I talked about two things in my original post.
The first is using the last element in a struct as an zero-element array. In C this idiom is used to handle variable length arrays of data in binary data:
uint8_t buf[4096];
/* read data into buf */
typedef struct {
int element_count;
struct foobar[0];
} *foobars;
...
foobars *foos = (foobars)buf;
for(int i=0; i < foos->element_count; i++) {
.... do something with foos->foobar[i] ...
}
This idiom is very common in protocols. Sometimes there is a lot more than just a length count at the beginning of the struct.
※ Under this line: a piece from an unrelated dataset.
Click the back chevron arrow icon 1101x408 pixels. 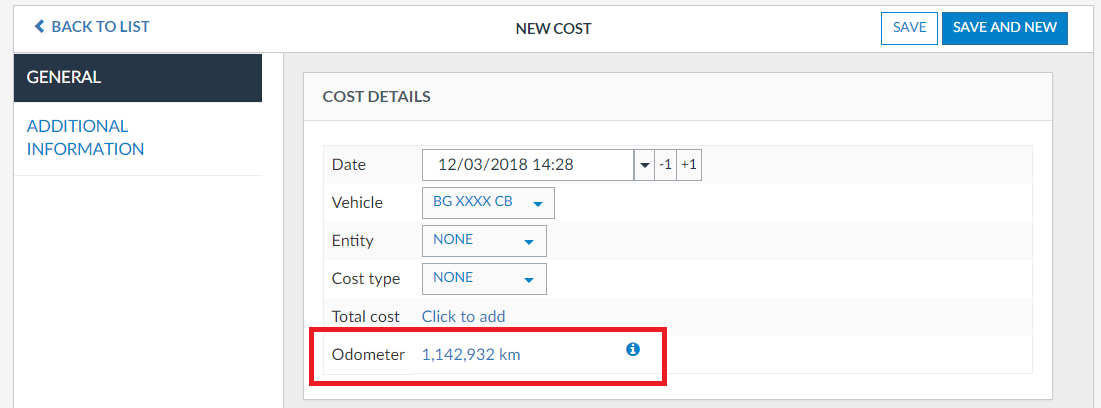point(39,27)
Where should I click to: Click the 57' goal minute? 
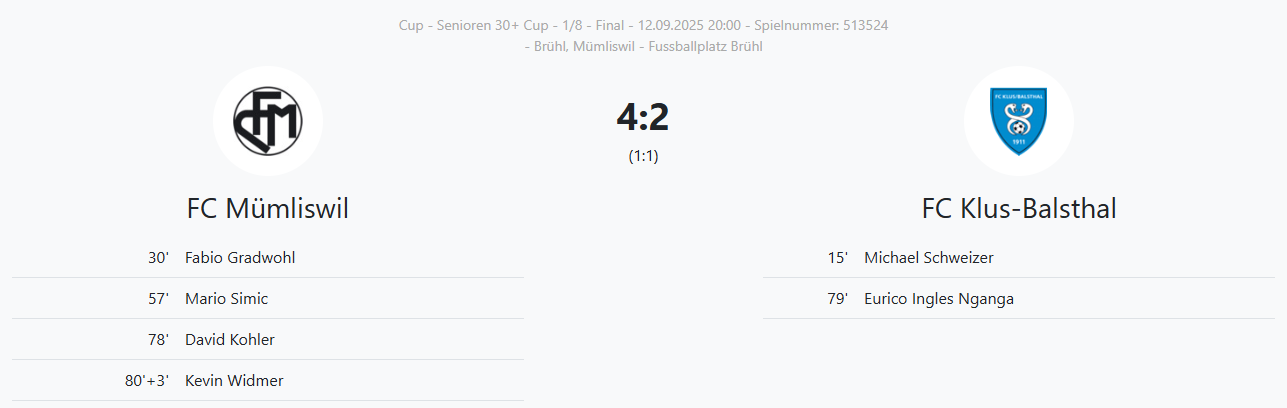[158, 299]
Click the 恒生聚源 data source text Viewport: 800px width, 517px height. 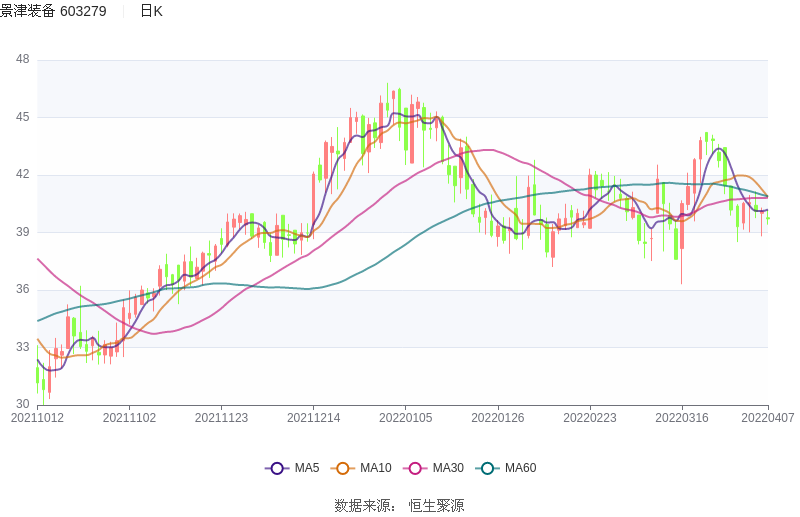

Here's a really long example from one of my projects:
typedef struct {
/* encap header */
uint16_t encap_command; /* ALWAYS 0x006f Unconnected Send*/
uint16_t encap_length; /* packet size in bytes - 24 */
uint32_t encap_session_handle; /* from session set up */
uint32_t encap_status; /* always _sent_ as 0 */
uint64_t encap_sender_context; /* whatever we want to set this to, used for
* identifying responses when more than one
* are in flight at once.
*/
uint32_t encap_options; /* 0, reserved for future use */
/* Interface Handle etc. */
uint32_t interface_handle; /* ALWAYS 0 */
uint16_t router_timeout; /* in seconds */
/* Common Packet Format - CPF Unconnected */
uint16_t cpf_item_count; /* ALWAYS 2 */
uint16_t cpf_nai_item_type; /* ALWAYS 0 */
uint16_t cpf_nai_item_length; /* ALWAYS 0 */
uint16_t cpf_udi_item_type; /* ALWAYS 0x00B2 - Unconnected Data Item */
uint16_t cpf_udi_item_length; /* REQ: fill in with length of remaining data. */
/* CM Service Request - Connection Manager */
uint8_t cm_service_code; /* ALWAYS 0x54 Forward Open Request */
uint8_t cm_req_path_size; /* ALWAYS 2, size in words of path, next field */
uint8_t cm_req_path[4]; /* ALWAYS 0x20,0x06,0x24,0x01 for CM, instance 1*/
/* Forward Open Params */
uint8_t secs_per_tick; /* seconds per tick */
uint8_t timeout_ticks; /* timeout = srd_secs_per_tick * src_timeout_ticks */
uint32_t orig_to_targ_conn_id; /* 0, returned by target in reply. */
uint32_t targ_to_orig_conn_id; /* what is _our_ ID for this connection, use ab_connection ptr as id ? */
uint16_t conn_serial_number; /* our connection serial number ?? */
uint16_t orig_vendor_id; /* our unique vendor ID */
uint32_t orig_serial_number; /* our unique serial number */
uint8_t conn_timeout_multiplier;/* timeout = mult * RPI */
uint8_t reserved[3]; /* reserved, set to 0 */
uint32_t orig_to_targ_rpi; /* us to target RPI - Request Packet Interval in microseconds */
uint16_t orig_to_targ_conn_params; /* some sort of identifier of what kind of PLC we are??? */
uint32_t targ_to_orig_rpi; /* target to us RPI, in microseconds */
uint16_t targ_to_orig_conn_params; /* some sort of identifier of what kind of PLC the target is ??? */
uint8_t transport_class; /* ALWAYS 0xA3, server transport, class 3, application trigger */
uint8_t path_size; /* size of connection path in 16-bit words
* connection path from MSG instruction.
*
* EG LGX with 1756-ENBT and CPU in slot 0 would be:
* 0x01 - backplane port of 1756-ENBT
* 0x00 - slot 0 for CPU
* 0x20 - class
* 0x02 - MR Message Router
* 0x24 - instance
* 0x01 - instance #1.
*/
uint8_t conn_path[ZLA_SIZE]; /* connection path as above */
} eip_forward_open_request;
The last field, conn_path, uses a macro ZLA_SIZE that is either blank (MSVC) or 0 (GCC). The second to last field actually contains the length of the connection path. After I read in a packet, I cast to a pointer to this struct and then I can access all the fields, including the connection path, as if the struct was variable size.
The command I had about variable length arrays was not really related to this. Sorry for the confusion.
Best,
Kyle